エルサルバドル、量子脅威に直面しBitcoin準備金を再配分
- エルサルバドル、量子コンピューティングからBitcoin準備金を保護
- BTC準備金はセキュリティのため14個のウォレットに分割
- 国のBitcoin準備金のアドレスを表示する公開ダッシュボードを設置
Bitcoinを法定通貨として採用した先駆者であるエルサルバドルは、量子コンピューティングの進歩に対する懸念を受けて、準備金のセキュリティを強化するための戦略的措置を発表しました。政府は、6.284 BTC(6億8200万米ドル以上相当)を14の異なるアドレスに再分配したことを明らかにしました。
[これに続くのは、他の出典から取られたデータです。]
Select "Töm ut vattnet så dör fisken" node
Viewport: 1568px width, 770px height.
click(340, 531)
それまで、すべての資金は1つのアドレスに集中しており、この慣行は長期間にわたり公開鍵が露出するため、セキュリティ専門家からリスクが高いと指摘されていました。今回の再分配により、同国は脆弱性を減らし、長期的にデジタル財務を保護することを目指しています。
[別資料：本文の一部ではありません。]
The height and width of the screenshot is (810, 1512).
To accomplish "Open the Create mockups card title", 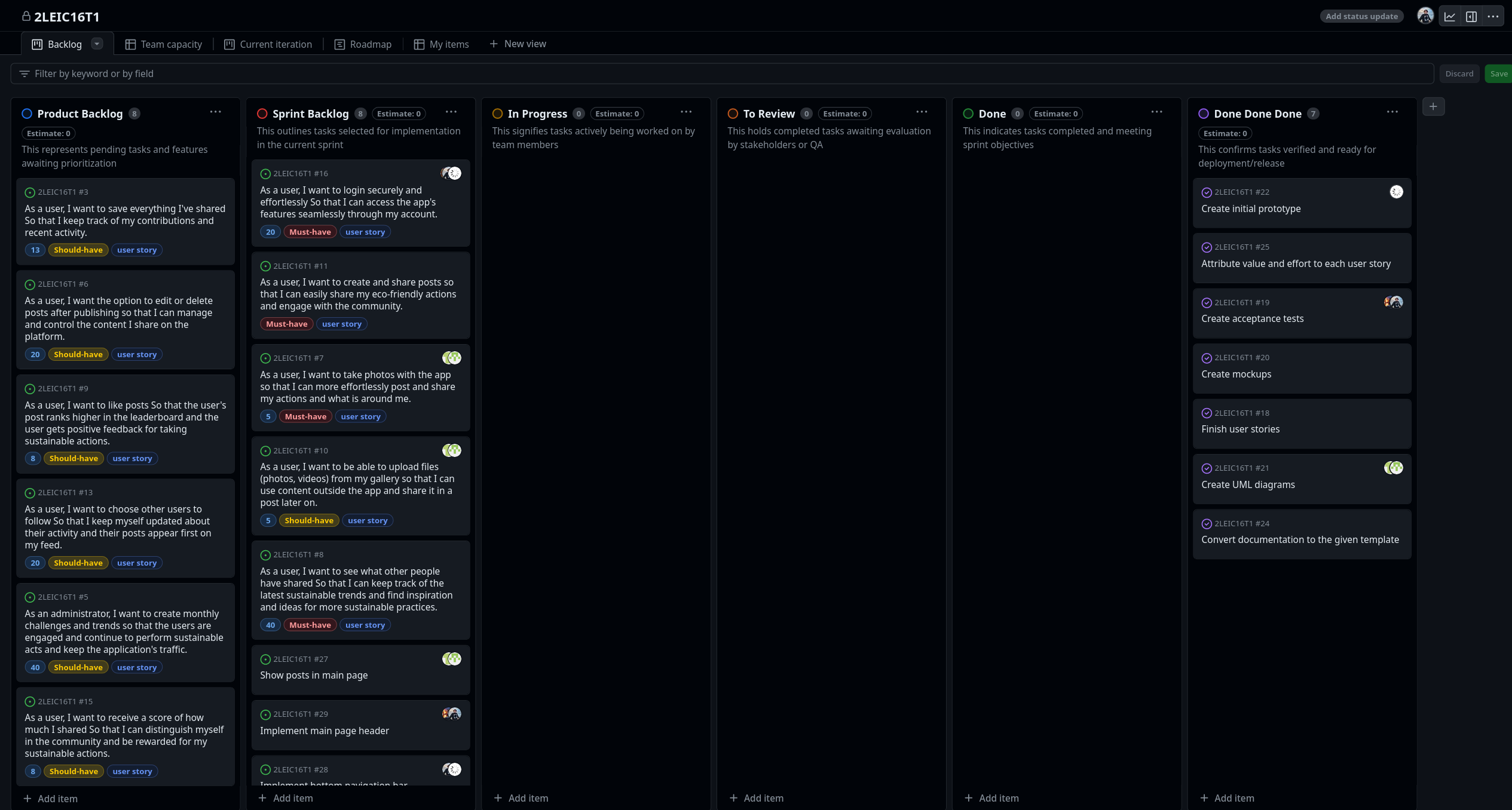I will point(1236,375).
ナジブ・ブケレ大統領に関連するNational Bitcoin Officeは、この措置が「National Bitcoin Strategic Reserve」の一環であり、最良のカストディ慣行に従っていると説明しました。同機関によると、資金の分割は量子コンピューティングのリスク増大に対する予防的な対応でもあります。
エルサルバドルは、National Strategic Bitcoin Reserveのセキュリティと長期保管を強化するための戦略的イニシアチブの一環として、単一のBitcoinアドレスから複数の新しい未使用アドレスへ資金を移動しています。この措置はBitcoinにおける最良の慣行に沿ったものです…
— The Bitcoin Office (@bitcoinofficesv) August 29, 2025
量子コンピュータは「キュービット」を使用し、複数の状態で同時に動作できるため、データを指数関数的な速度で処理できます。この技術はブロックチェーンにリスクをもたらします。なぜなら、1999年に開発されたShorのアルゴリズムは、理論的にはBitcoinの公開鍵・秘密鍵システムの基盤であるECDSAのセキュリティを突破できる可能性があるからです。
専門家は、取引で公開鍵がすでに露出しているアドレスが最も脆弱であると指摘しています。Bitcoinの取引がブロードキャストされると、公開鍵がブロックチェーン上に記録され、将来的に量子コンピュータが対応する秘密鍵を導出し、取引が確定する前に資金を移動させる可能性が生じます。
この脅威を軽減するため、エルサルバドルは準備金を未使用アドレスに分割し、それぞれ最大500 BTCまでとしました。これにより、公開鍵が隠されたままとなり、潜在的な攻撃への露出が大幅に減少します。
政府はまた、国のBitcoin準備金に関連するすべてのアドレスを追跡できる公開ダッシュボードも立ち上げました。このイニシアチブは、セキュリティと透明性のバランスを図ることを目的としており、単一の中央集権的なアドレスに依存することなく、一般市民やグローバルコミュニティが資金配分に関する情報へアクセスできるようにしています。